Votre employeur est-il responsable de tous vos maux? Oui, mais à 50%!

En exerçant le métier de consultante, j’ai entendu autant de gens amers que vu d’entreprises au management dysfonctionnant. J’ai écouté, pris le parti de l’un, puis de l’autre, pour en tirer une conclusion assez simple.

L’avènement de la reconnaissance des risques psychosociaux a mis au jour tous les dysfonctionnements managériaux et organisationnels, découvrant la notion de souffrance psychique au travail. Souffrance que vous et moi avons contribué à faire exister sans broncher car l’être humain a une capacité d’adaptation infinie. Tout à coup, l’entreprise est devenue le lit de tous nos maux, le responsable de toutes nos souffrances. En faisant oublier que dans tout conflit, dans toute relation, il y a deux interlocuteurs qui interagissent en coresponsabilité.

J’aimerais ici vous inviter à une réflexion un peu provoc’ (vous ne m’en voudrez pas de vous titiller), consistant à vous demander quelle est votre part de responsabilité dans ce qui vous arrive.
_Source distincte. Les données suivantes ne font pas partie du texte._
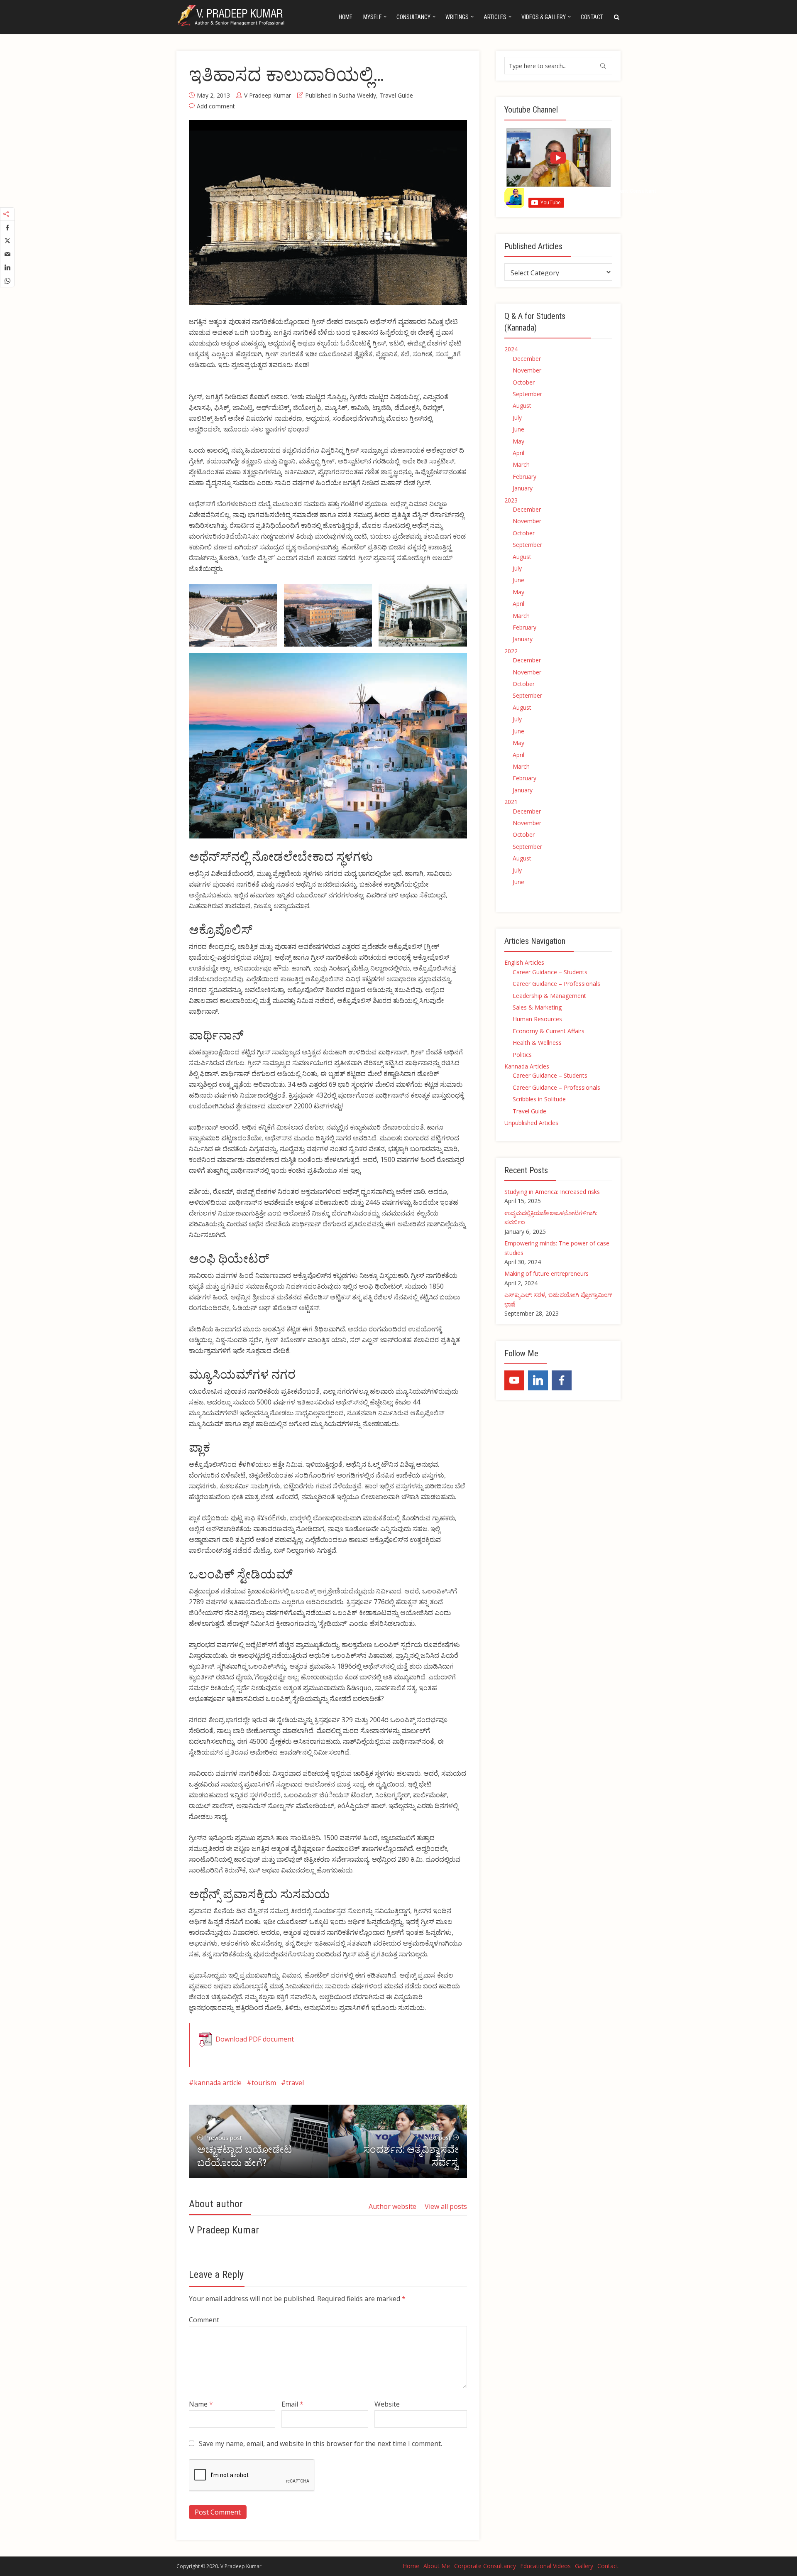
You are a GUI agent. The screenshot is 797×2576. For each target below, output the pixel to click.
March (521, 464)
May (518, 441)
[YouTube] (514, 1380)
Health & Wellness (537, 1043)
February (524, 476)
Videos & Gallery (543, 17)
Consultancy (413, 17)
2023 (511, 500)
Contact (592, 17)
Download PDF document (254, 2039)
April (518, 453)
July (517, 418)
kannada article (218, 2082)
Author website (392, 2206)
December (527, 359)
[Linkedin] (538, 1380)
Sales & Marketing (537, 1007)
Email (292, 2404)
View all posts (446, 2206)
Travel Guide (396, 95)
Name (201, 2404)
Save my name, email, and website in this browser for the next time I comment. (320, 2443)
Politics (522, 1055)
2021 (511, 802)
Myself (372, 17)
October (524, 382)
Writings (457, 17)
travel (295, 2082)
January (523, 488)
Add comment (216, 106)
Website (387, 2404)
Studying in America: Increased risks (552, 1192)
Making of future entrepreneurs (546, 1273)
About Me (436, 2566)
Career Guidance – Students (550, 972)
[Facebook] (562, 1380)
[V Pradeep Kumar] (232, 15)
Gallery (584, 2566)
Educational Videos (545, 2566)
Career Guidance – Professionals (556, 984)
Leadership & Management (549, 996)
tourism (264, 2082)
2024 (511, 349)
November (527, 370)
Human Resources (537, 1019)
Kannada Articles (526, 1066)
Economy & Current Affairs (548, 1031)
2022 (511, 651)
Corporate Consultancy (485, 2566)
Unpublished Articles (531, 1123)
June (518, 429)
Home (345, 17)
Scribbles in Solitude (539, 1099)
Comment (204, 2319)
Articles (495, 17)
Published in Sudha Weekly (340, 95)
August (522, 405)
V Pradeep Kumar (267, 95)
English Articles (524, 962)
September (527, 394)
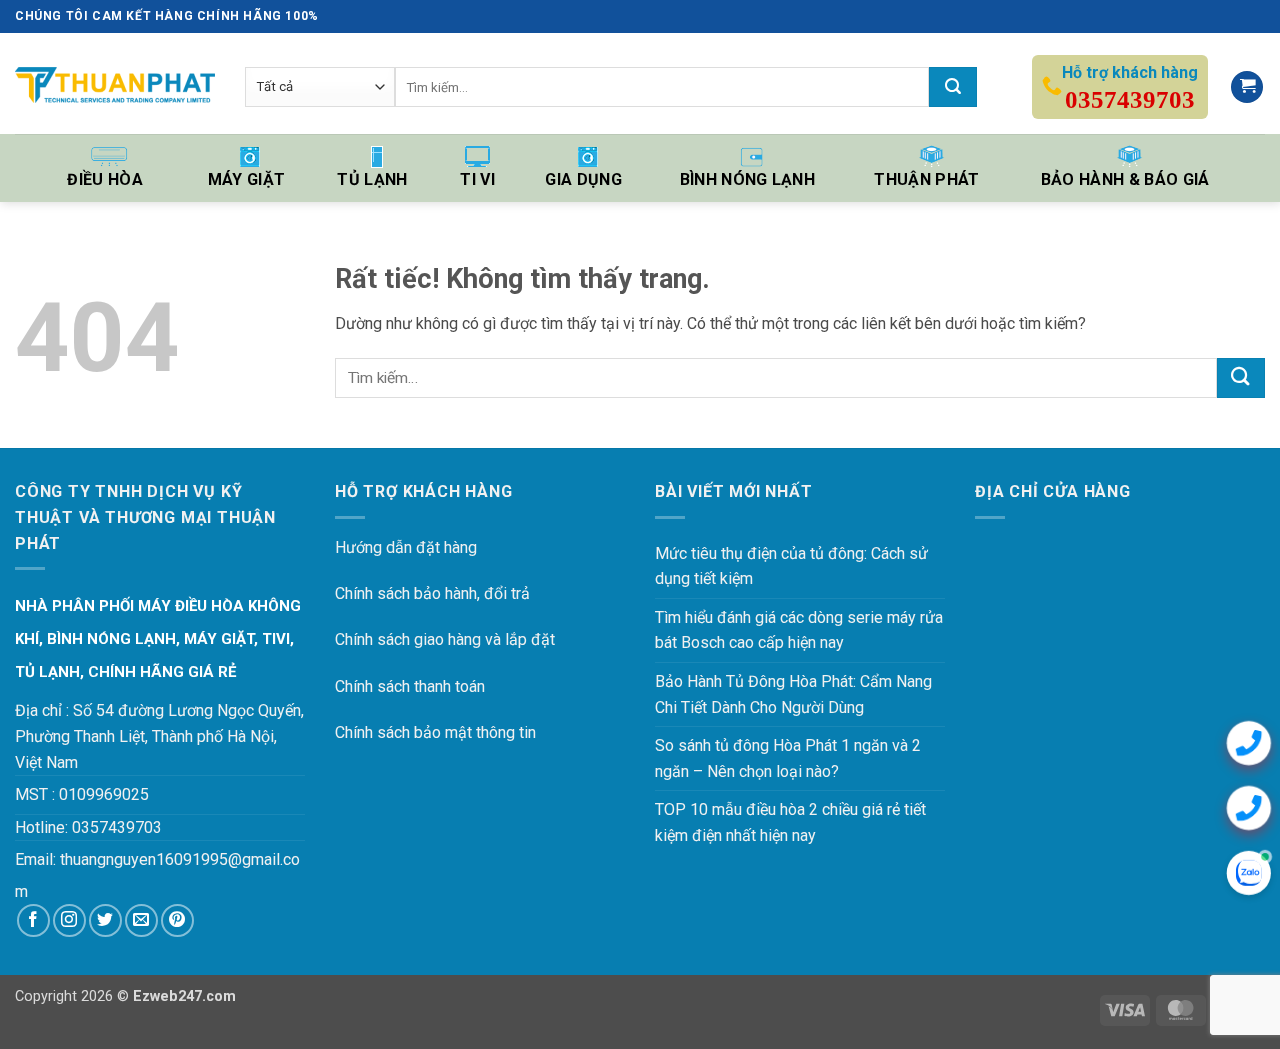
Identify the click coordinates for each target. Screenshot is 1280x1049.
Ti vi (477, 179)
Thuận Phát (926, 179)
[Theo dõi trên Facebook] (33, 920)
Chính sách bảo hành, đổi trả (432, 593)
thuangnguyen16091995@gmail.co (180, 859)
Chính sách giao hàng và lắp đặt (445, 639)
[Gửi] (953, 87)
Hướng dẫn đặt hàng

Voici donc un petit florilège des choses que j’ai entendues ces dernières années – et des questions que j’ai adoré poser en retour-, afin d’illustrer cette introspection estivale.

  • Mon boss m’envoie des messages le dimanche soir: et pourquoi diable y répondez-vous?
  • Ça me reste en travers de la gorge: avez-vous exprimé votre point de vue et cherché à régler la situation?
  • Je suis mal payé: avez-vous demandé une augmentation (substantielle)?
  • Mon supérieur ne voit aucun de mes efforts: pensiez-vous que silence et abnégation favorisaient une «juste reconnaissance»?
  • Je m’investis beaucoup trop: vous êtes-vous déjà interrogé sur ce que vous essayez de compenser par le travail?
  • Je suis épuisé: avez-vous alerté votre hiérarchie?
  • Je pense au boulot en permanence: vous n’avez pas une vraie vie?
  • Je ne peux plus supporter ce job/cette entreprise: n’avez-vous pas encore le pouvoir suprême de démissionner?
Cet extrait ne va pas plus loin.